- **Source material**
━━━━
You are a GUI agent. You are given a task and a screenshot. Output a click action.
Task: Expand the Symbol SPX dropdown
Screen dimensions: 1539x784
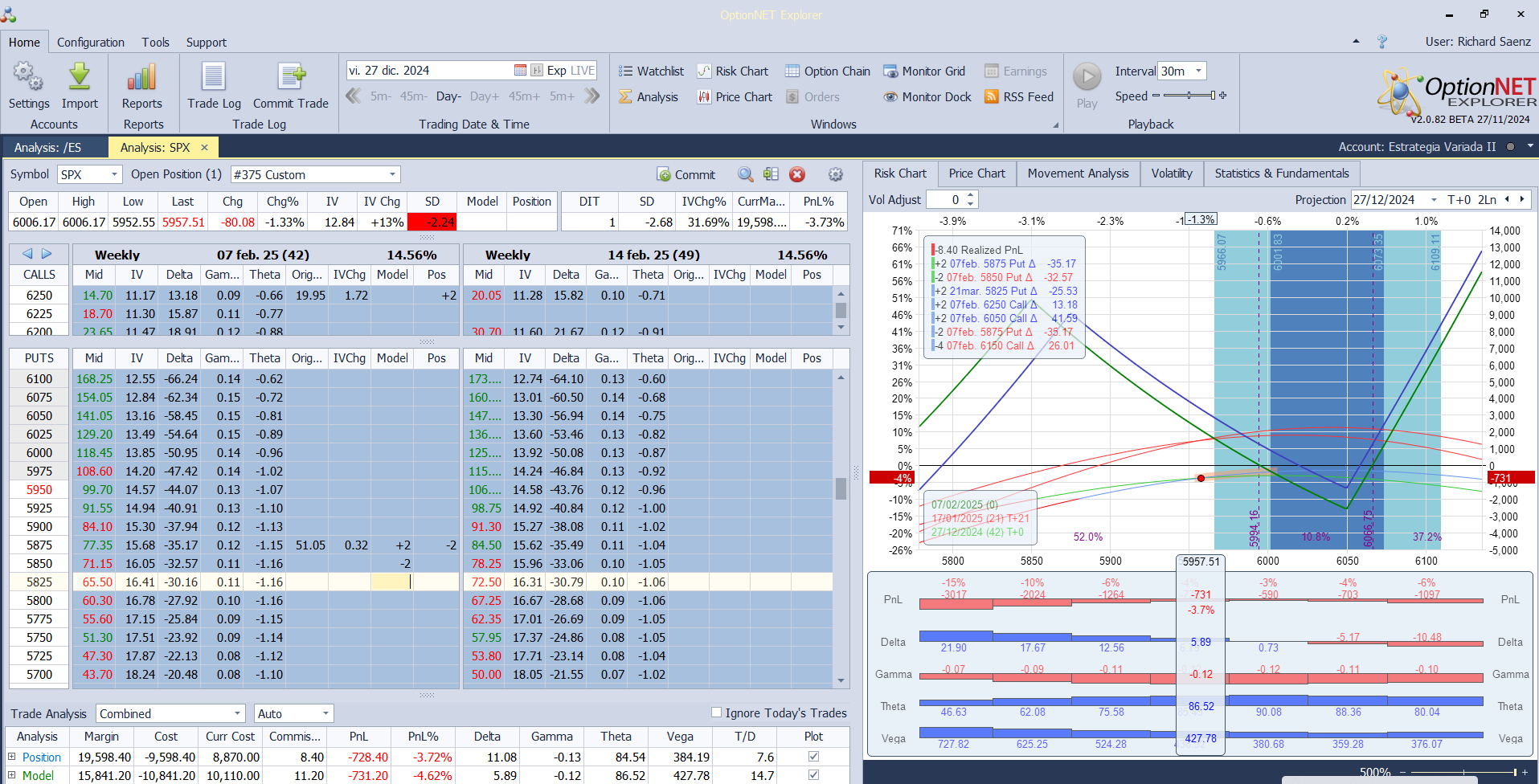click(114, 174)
━━━━
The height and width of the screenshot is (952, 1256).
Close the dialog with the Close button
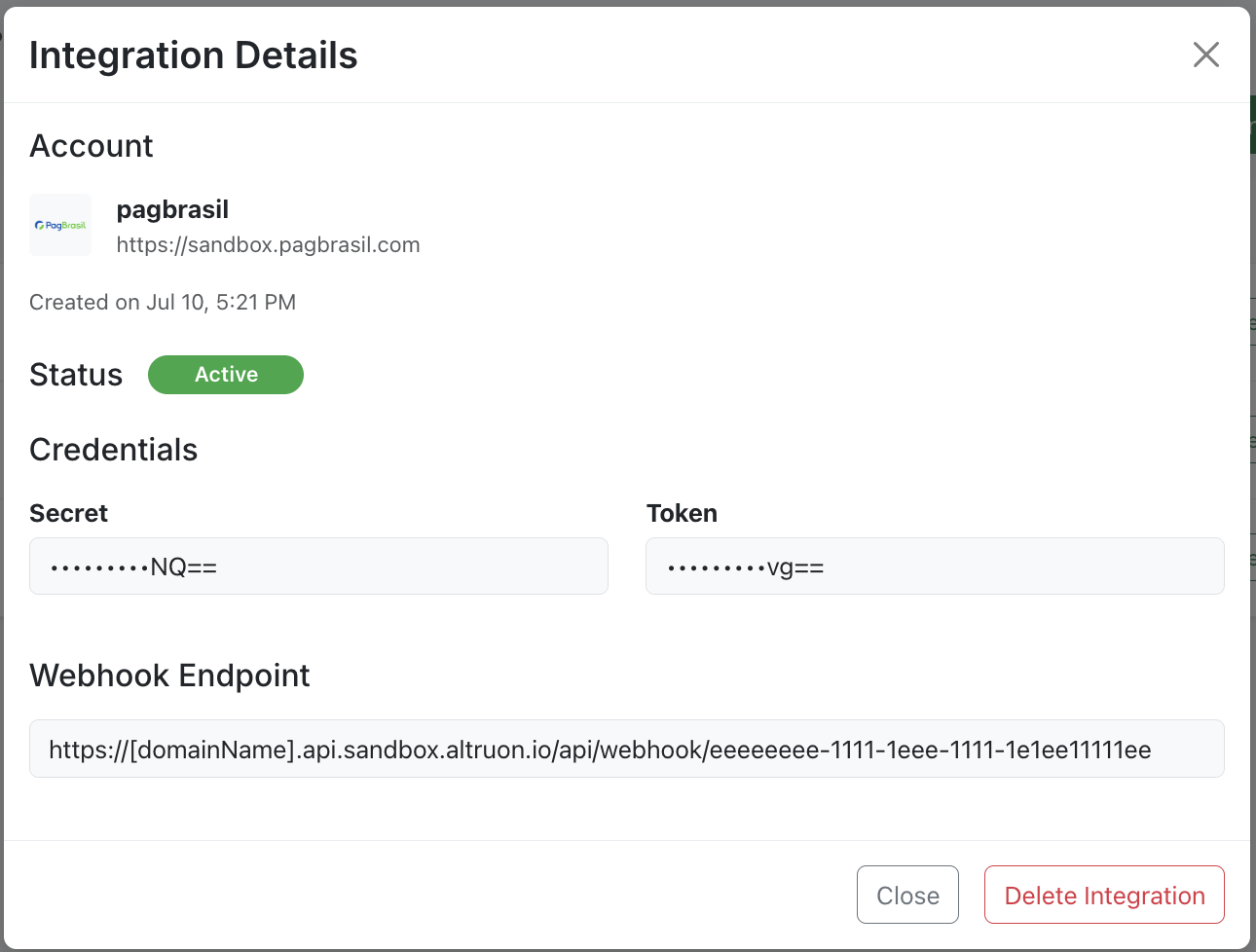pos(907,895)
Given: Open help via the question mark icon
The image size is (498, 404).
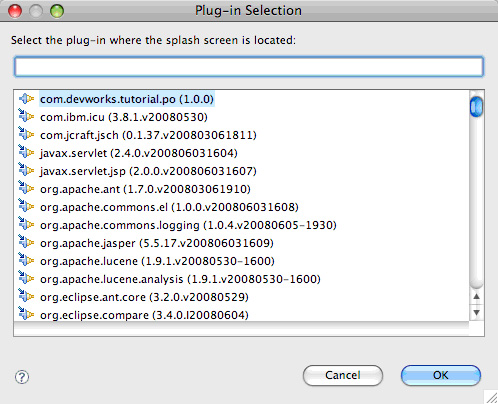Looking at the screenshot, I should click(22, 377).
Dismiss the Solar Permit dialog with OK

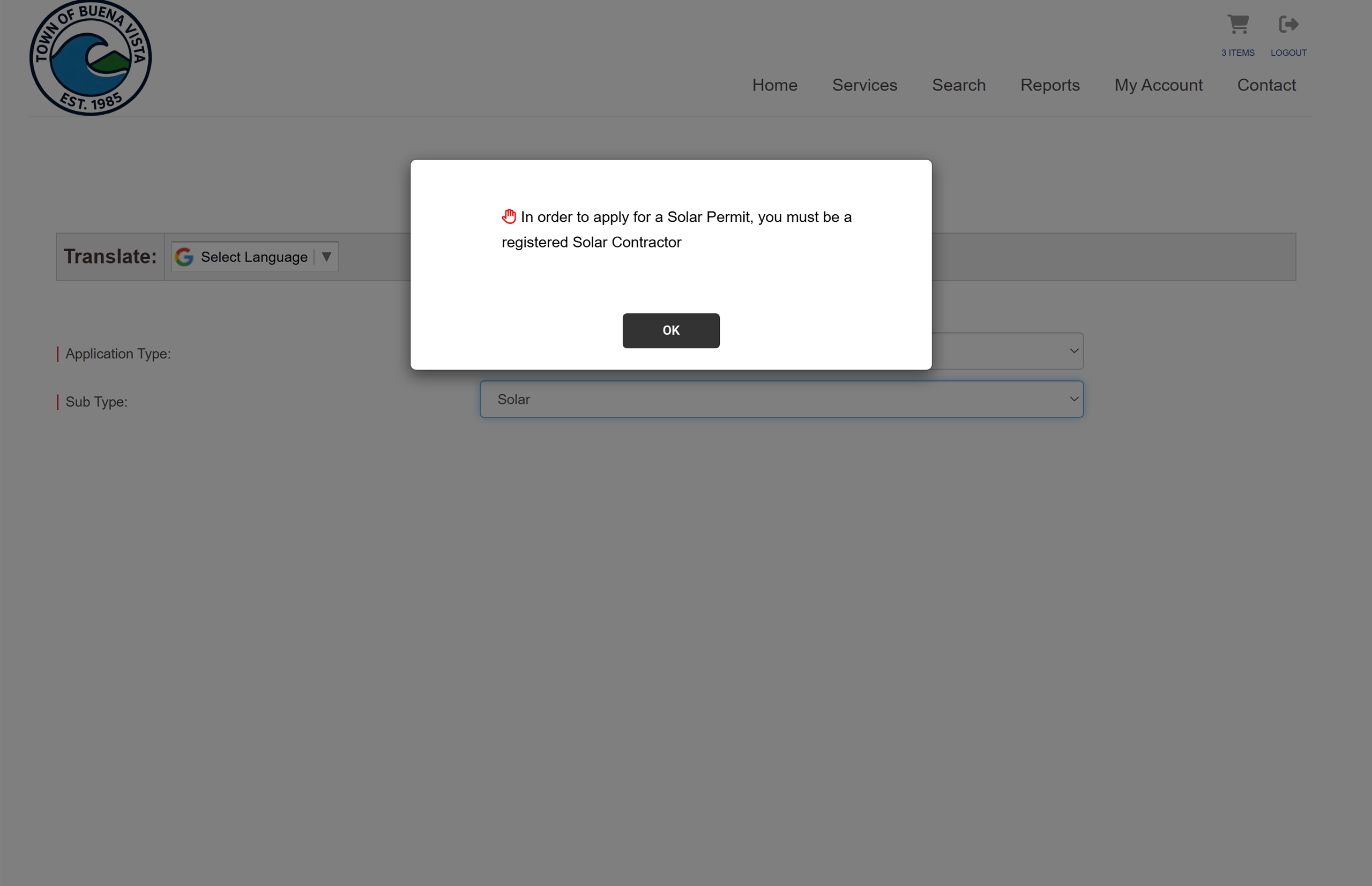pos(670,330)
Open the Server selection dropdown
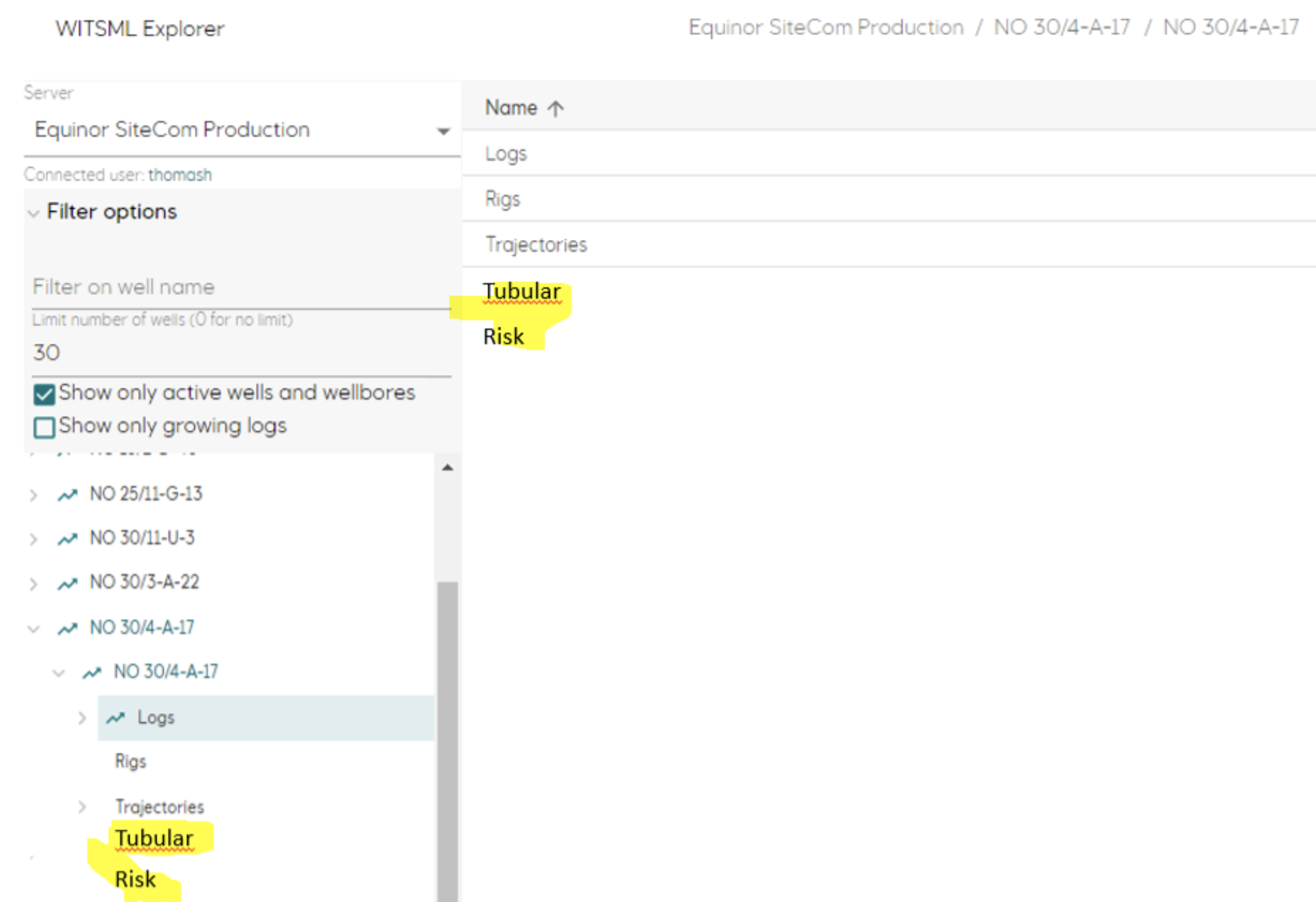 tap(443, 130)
━━━━
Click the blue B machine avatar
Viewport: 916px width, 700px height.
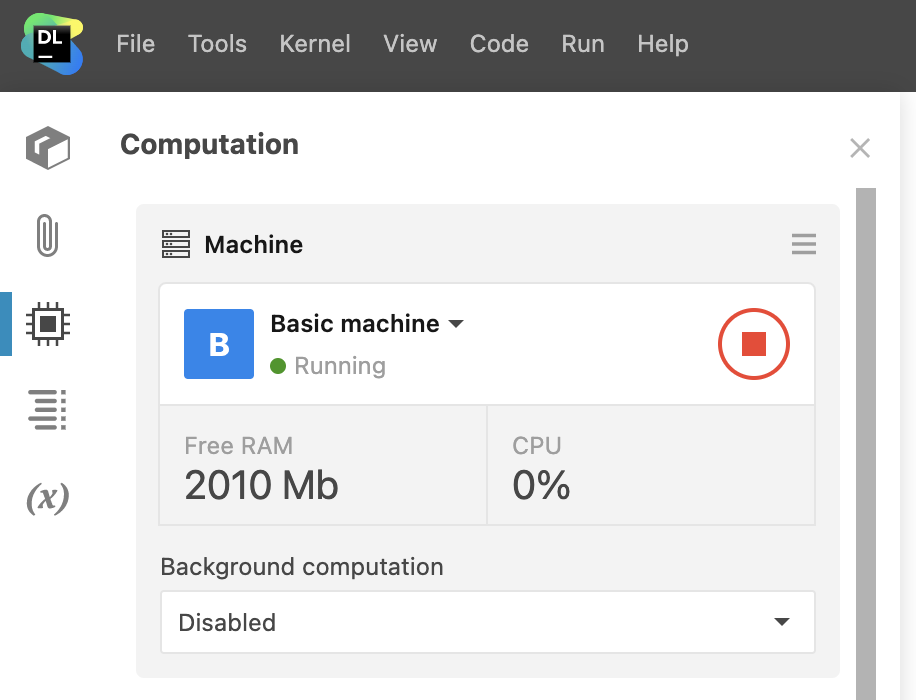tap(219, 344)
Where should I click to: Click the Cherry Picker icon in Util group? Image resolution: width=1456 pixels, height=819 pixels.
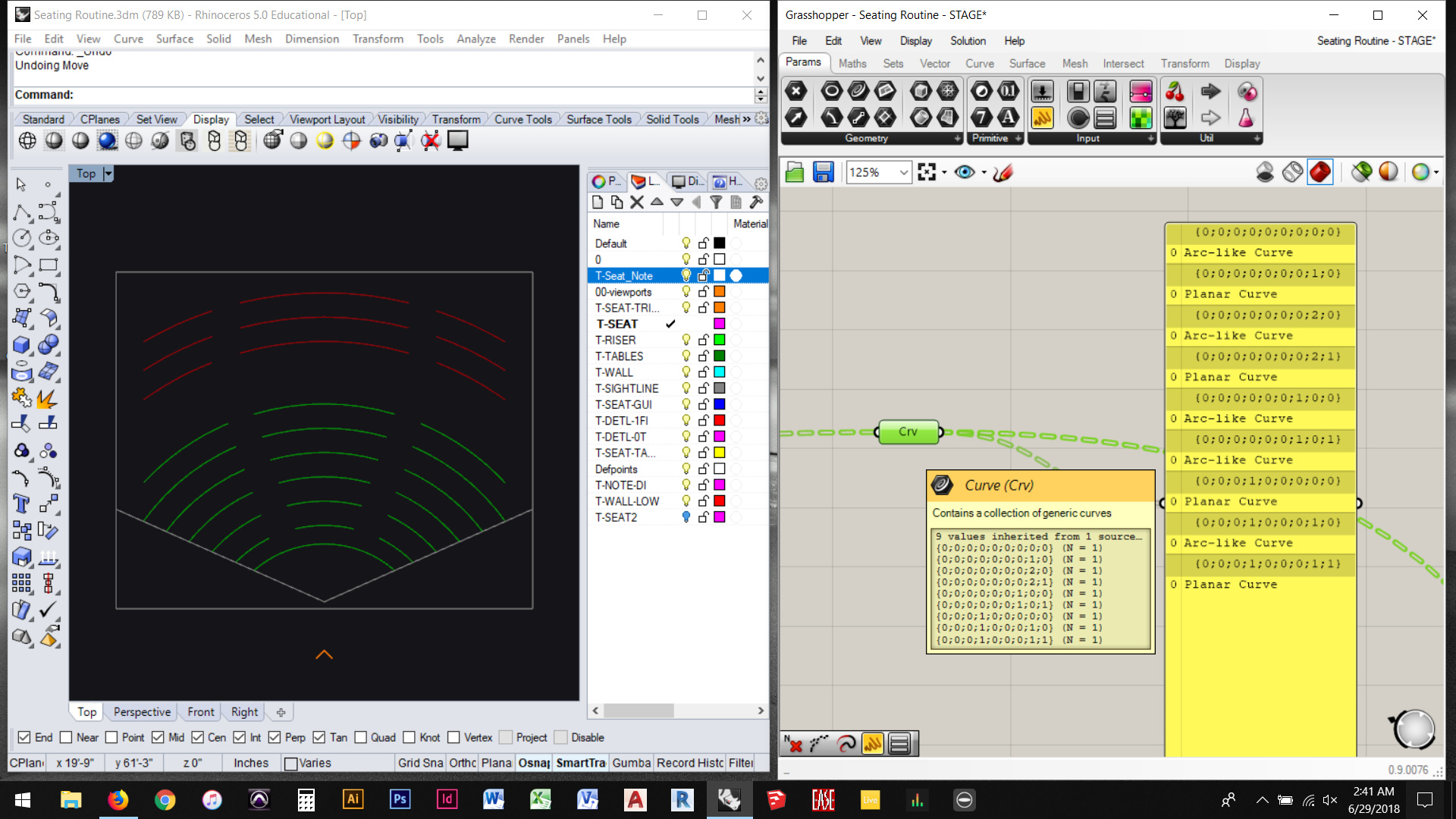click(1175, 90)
━━━━
- **Objective**
Write out the part that opens with the line containing "Where should I" and closes with the line containing "click(1175, 90)", leaving out the pictures.

- **Written answer**
Where should I click to: Click the Cherry Picker icon in Util group? Image resolution: width=1456 pixels, height=819 pixels.
click(1175, 90)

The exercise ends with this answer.